November 09, 2021
Authored by Burton Wisotsky, MD
A 45 year old man noted the sudden onset of a blind spot in the vision of his right eye. The vision change was instantaneous and painless. I occurred three days ago and has not changed since. Past ocular history is significant for central serous retinopathy OD 10 years ago. Past medical history is unremarkable. He is on no medications.
On examination, VA was OD: 20/30 and OS: 20/20. IOP’s were normal. The SLE was normal. VF testing showed an inferior nasal scotoma in the right eye and was full in the left:
The differential diagnosis for sudden onset scotoma is vast, including true sudden ocular changes or new discovery of a previous ocular problem. Previous ocular problems could include retinal vascular occlusions or optic neuropathies. New onset scotoma could be due to vein occlusion, artery occlusion, retinal hemorrhage, or ischemic optic neuropathy. The dilated examination provided the answer:
The color photo and angiogram of the left eye were normal. In the right eye there was inactive macular RPE disease from a previous episode of CSR. Of note was a superior area of retinal ischemia and whitening with a visible intra-arteriolar plaque at the posterior edge. Our patient was diagnosed with an embolic branch retinal artery occlusion (BRAO).
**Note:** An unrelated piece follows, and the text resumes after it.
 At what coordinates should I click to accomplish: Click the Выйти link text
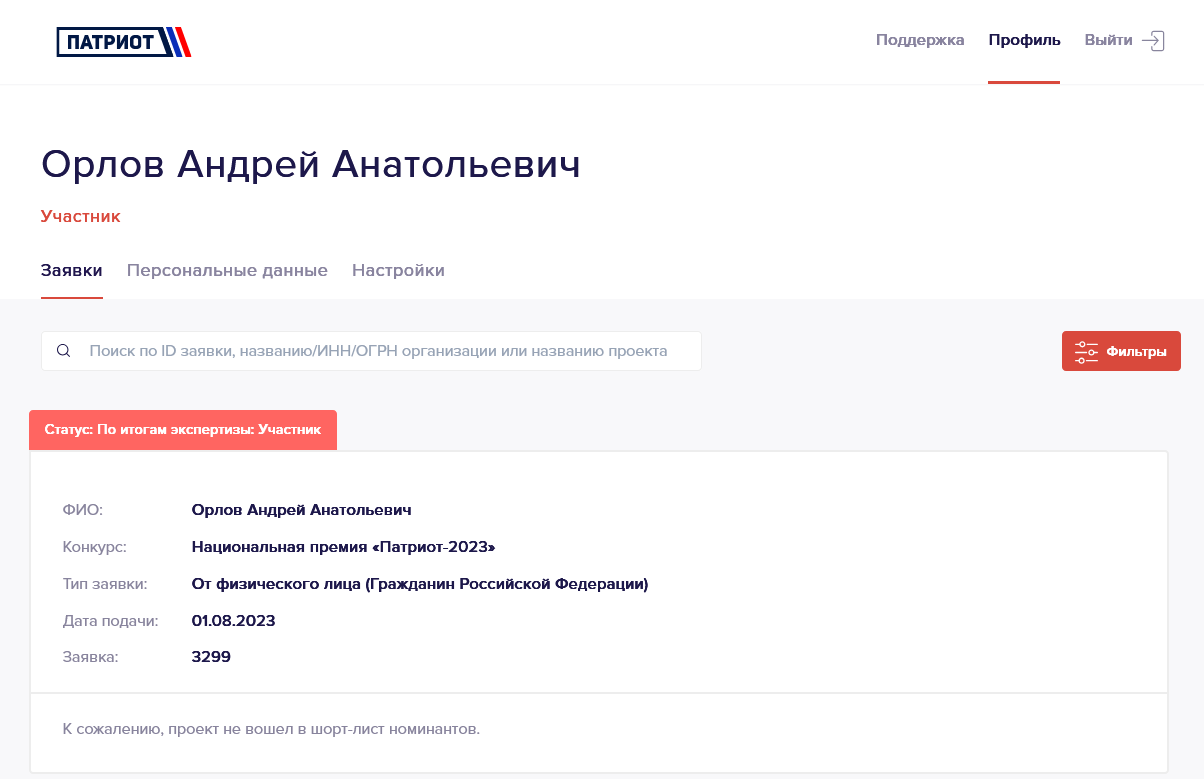(x=1108, y=40)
There are two issues to consider with our patient: 1) Is there anything we can do to improve the scotoma and 2) What are the medical implications of an embolic BRAO? Regarding the vision issue, there is an experimental treatment for embolic BRAO which occasionally works. If the patients presents shortly after the occlusion, a YAG laser can be directed towards the embolus so that it can be broken up (YAG embolysis). This can in some instances break up the clot and restore blood flow. The problem is that after three days of occlusion, even if blood flow were restored, it is unlikely that significant vision will return. We elected not to do the procedure. Regarding the medical implications, there have been a number of recent studies that have suggested that BRAO or CRAO are medical emergencies in that the risk of imminent stroke is high. Some studies suggest sending the patient directly to the nearest ER for evaluation. Another way of handling this is to send the patient urgently to his medical doctor with a detailed note explaining the ocular event and likely systemic implications. Work up would include a carotid duplex study, cardiac echo, and thorough medical evaluation looking for risk factors for atherosclerosis, clotting, and systemic inflammation. In young healthy patients such as ours, it is common to find a structural cardiac defect that allowed the clot to circulate in the body and eventually make its way to the eye. The patient was sent to his PMD urgently for evaluation. He never returned for follow up so the results of the medical evaluation are unknown. From an ocular perspective, he will almost certainly have a permanent scotoma, although it may lighten a bit over the ensuing months.